There Will Be Blood is a period film set during the rise of the oil industry. Daniel Day Lewis plays Henry Plainview an oil baron on the rise. The film is a modern masterpiece, original, majestic and thrilling. Johnny Greenwood’s score is one of best of the modern era. Daniel Day Lewis’s performance ranks amongst the greatest in film history.
Starting in 1898 we see Plainview alone and poor, working long hours in a silver mine. He strikes the rock with his axe sending sparks flying. He sharpens his axe implying that he has worked long enough to blunt it. He dynamites the rock and falls into the shaft breaking his leg. This is a workingman working at a hard and thankless task, penurious and alone. He is literally hacking at the earth in an attempt to force it to yield to his will. After finding silver he drags himself across the countless miles to stake his claim. After this stunning, dialogue free opening sequence we are shown that Henry Plainview takes on a child, the son of an employee, killed in the mine shaft. We see Plainview take on this child as if it is his own, seemingly never revealing that he is not the boys father.
“...So ladies and gentlemen if I say I'm an oil man, you will agree”
We hard cut to Plainview introducing himself to an unseen crowd. Paul Thomas Anderson likes cutting to scenes without establishing shots, he likes to introduce us into a scene and then reveal the rooms layout with long slow camera movements and character placement. This unsettles the audience. We are half blind in a scene. Actors are placed out of view and then suddenly appear as though they have always been there. This happens numerous times in There Will Be Blood.

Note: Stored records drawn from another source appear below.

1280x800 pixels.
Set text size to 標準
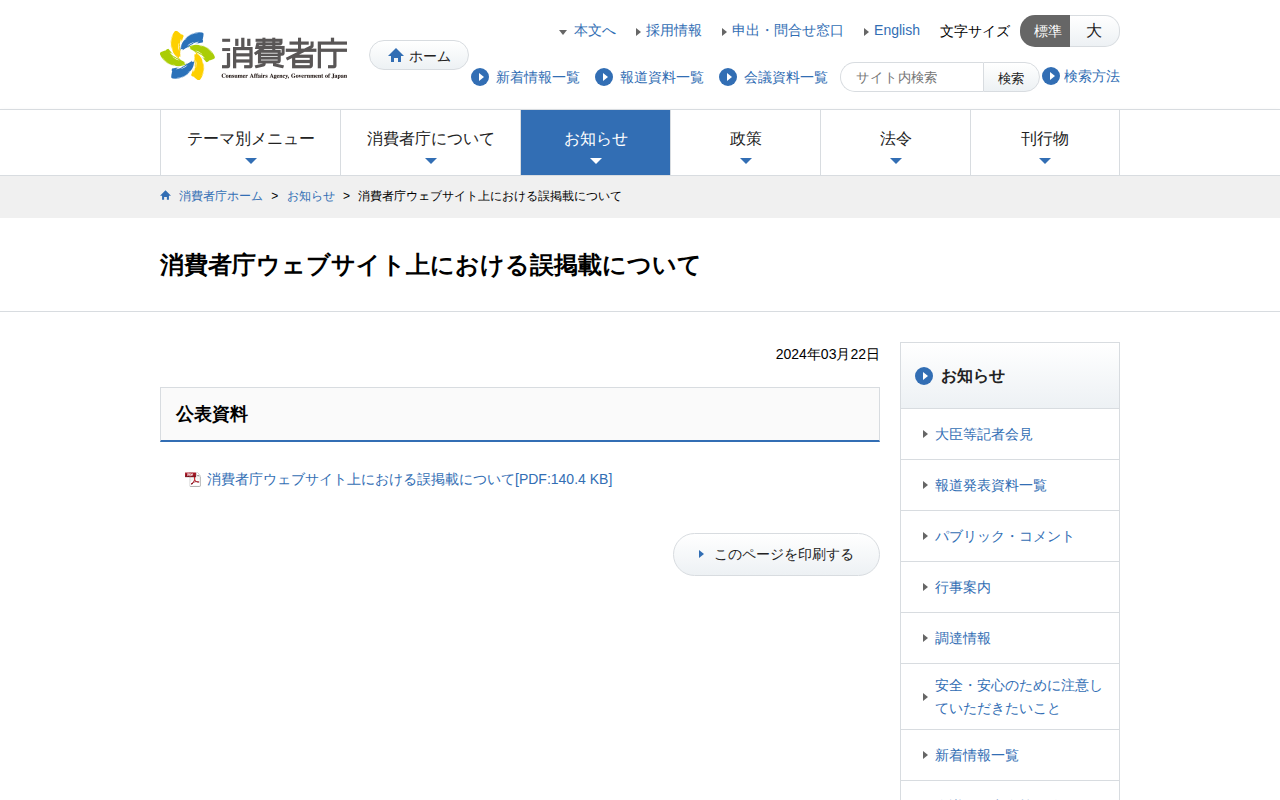coord(1046,31)
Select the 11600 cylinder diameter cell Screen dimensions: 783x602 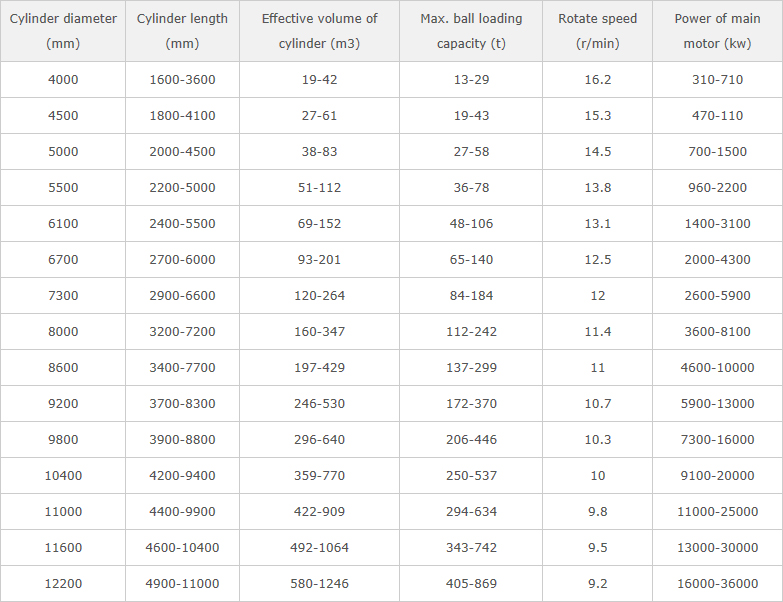tap(63, 548)
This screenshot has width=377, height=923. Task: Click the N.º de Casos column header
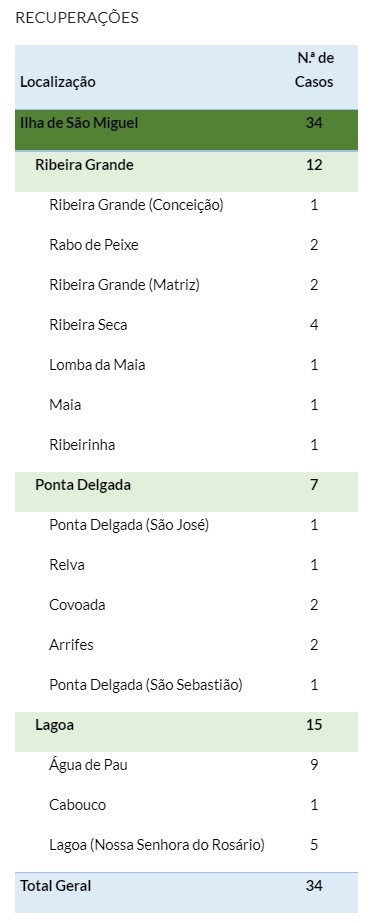point(314,70)
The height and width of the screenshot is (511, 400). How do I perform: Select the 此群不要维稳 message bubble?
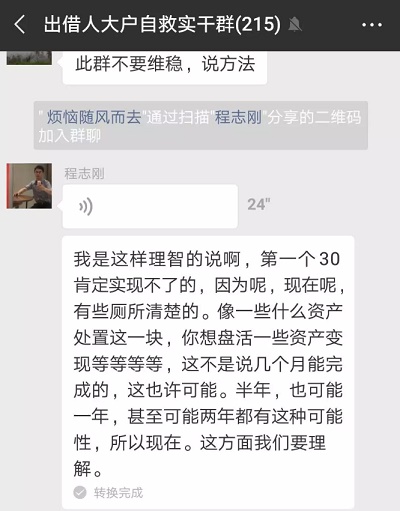point(165,67)
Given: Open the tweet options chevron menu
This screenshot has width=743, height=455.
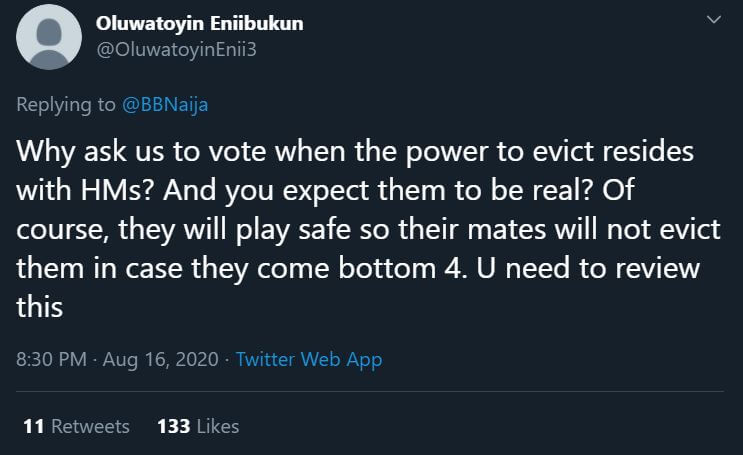Looking at the screenshot, I should coord(714,20).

In the first scene with dialogue Plainview says, “If I say I am an oilman then you will agree”. He uses his young ward to appear as a family man with good intentions for the oil they have struck.
Henry Plainview is a complex character. He is essentially a metaphor for the rise of capitalism in the last century. We see him as a character and yet he is also metaphor for human avarice. He reveals later in the narrative that he only took the boy to present a human face to the people he wished to dupe out of their oil claims. He is an inhuman monster an extreme misanthrope capable of murder and seemingly not driven by any sexual desire. He is driven by greed, misanthropy, envy and a desire to destroy his competitors. His one foil is the local preacher. The preacher played by Paul Dano is weak, stupid and greedy. He is a false prophet who wants the wealth that Plainview brings in order to serve himself, to repair the church to improve his own standing. The preacher is always depicted as weak and ineffectual. Plainview never takes him seriously and overpowers and humiliates him on numerous occasions.
Towards the end of the film Henry Plainview, now viewing his adopted son as a “competitor” renounces him and tells him of his lineage and that he used him to present himself as a trustworthy family man. His son renounces him in return and Plainview calls him a “bastard son in a basket”. At this point Plainview has achieved his goals. He is human avarice. Around a fire whilst drinking he tells a man pretending to be his brother that he “I want to earn enough money that I can get away from everyone”. This is a subversion of the norms of character arcs. Towards the end of the film the main character should have come to see the error of his ways, that his greed has isolated him and made him unhappy or insane. But Plainview has stated that he wishes to be isolated, he has deliberately isolated himself, this has been his goal and he has achieved it. His money has got him where he wants to be.
“I Drink your Milkshake”
The climax of the film sees the return of Eli Sunday. He has fallen on bad times and begs Plainview to help him. He has been a backslider and has no money left. This simpering fool renounces his faith and calls himself a false profit. This is the key seen to the film. Plainview says to Eli “Did you think your song and dance and your superstition would help you, Eli?! I am the Third Revelation. I am whom the Lord has chosen.” Here the film makes clear that Plainview is a metaphor Plainview states that he is third revelation. He is greed. He is mans downfall. He is the third revelation, the apocalypse. This is capitalism and religion going head to head and greed wins. He renounces god dismisses Eli by murdering him and then shouts, “I’m finished”.